The problem: In the text on unblocking threads waiting in I/O, modify the passage from "Some systems allow" to "a trivial task." by replacing "thread control device" with "event object", and give the passage in its changed form.

Given text:
To get threads currently waiting in I/O out of waiting I'm aware of two methods:
You can send a suitable signal to the thread using pthread_kill(). The call to poll() fails and errno is set to EINTR.
Some systems allow a file descriptor to be obtained from a thread control device. poll()ing the corresponding file descriptor for input succeeds when the thread control device is signalled. See, e.g., Can we obtain a file descriptor for a semaphore or condition variable?.
This is not a trivial task.
In order to achieve that, you need to maintain a list of all opened sockets (the server socket and the sockets to current clients). You then use the select() function to which you can give a list of sockets (file descriptors). With correct parameters, select() will wait until any event happen on one of the sockets.
You then must find the socket(s) which caused select() to exit and process the event(s). For the server socket, it can be a new client. For client sockets, it can be requests, termination notification, etc.
Regarding what you say in your question, I think you are not understanding the select() API very well. It is OK to have concurrent select() calls in different threads, as long as they are not waiting on the same sockets. Then if the clients are not doing anything, it doesn't prevent the server select() from working and accepting new clients.
You only need to give select() a timeout if you want to be able to do things even if clients are not doing anything. For example, you may have a timer to send periodic infos to the clients. You then give select a timeout corresponding to you first timer to expire, and process the expired timer when select() returns (along with any other concurrent events).
I suggest you have a long read of the select manpage.

Record extracts:
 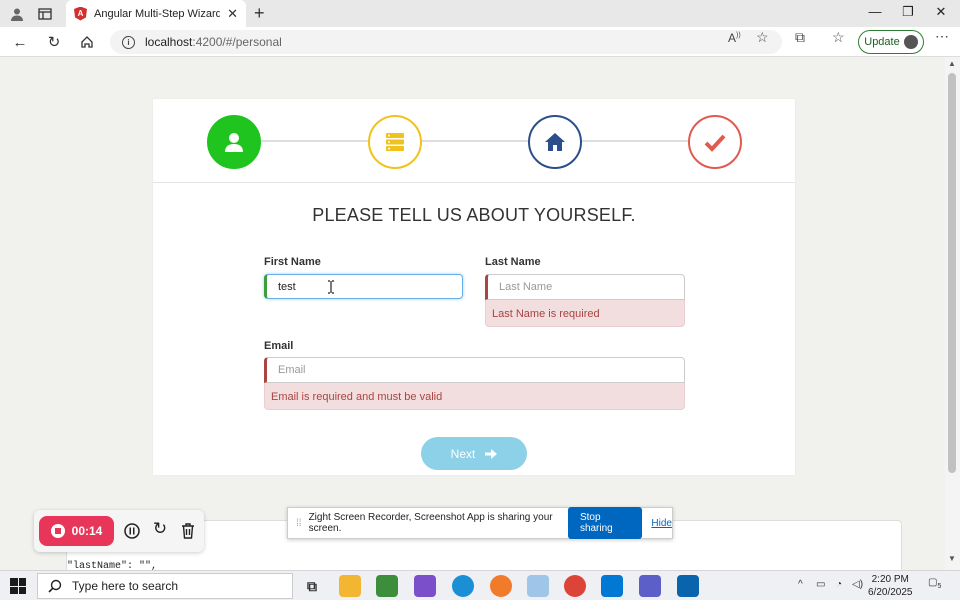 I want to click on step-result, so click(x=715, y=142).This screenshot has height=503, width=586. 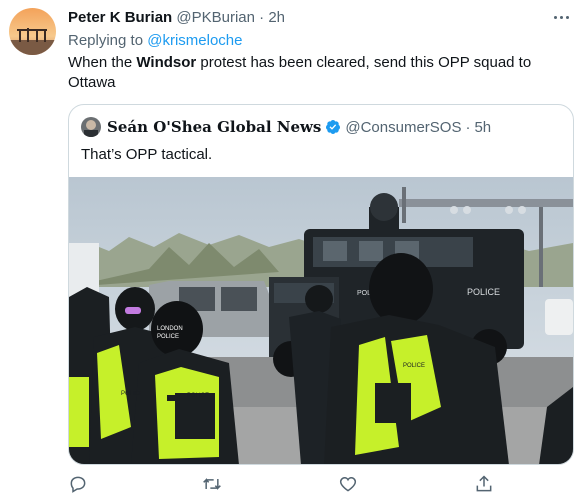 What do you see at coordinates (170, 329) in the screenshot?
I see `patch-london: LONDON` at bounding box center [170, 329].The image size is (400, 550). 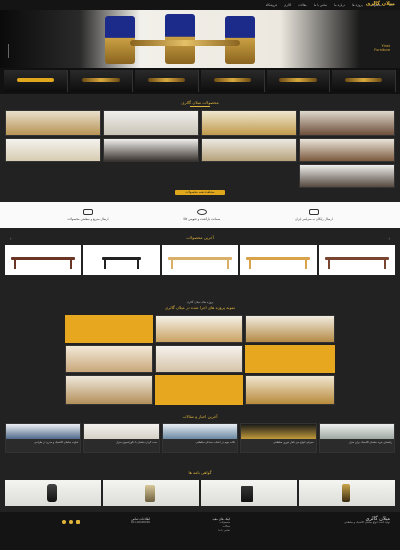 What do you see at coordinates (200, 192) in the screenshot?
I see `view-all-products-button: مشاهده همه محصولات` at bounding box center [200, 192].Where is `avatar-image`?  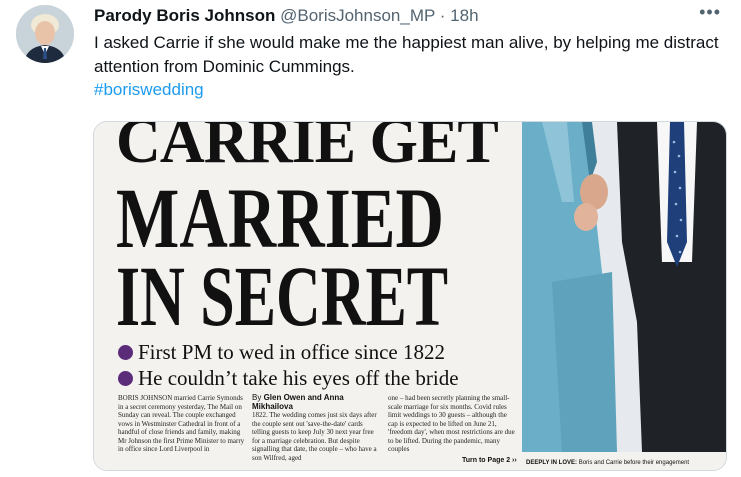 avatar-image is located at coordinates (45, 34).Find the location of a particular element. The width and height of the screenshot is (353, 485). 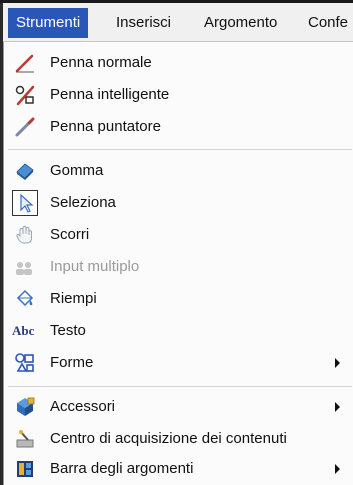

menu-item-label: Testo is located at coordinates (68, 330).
==
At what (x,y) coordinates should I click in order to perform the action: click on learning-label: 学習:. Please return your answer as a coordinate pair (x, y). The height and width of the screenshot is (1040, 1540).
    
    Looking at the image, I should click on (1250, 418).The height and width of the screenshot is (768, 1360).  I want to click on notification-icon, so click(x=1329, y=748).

Reply to the exercise:
Some systems allow a file descriptor to be obtained from a event object. poll()ing the corresponding file descriptor for input succeeds when the event object is signalled. See, e.g., Can we obtain a file descriptor for a semaphore or condition variable?.
This is not a trivial task.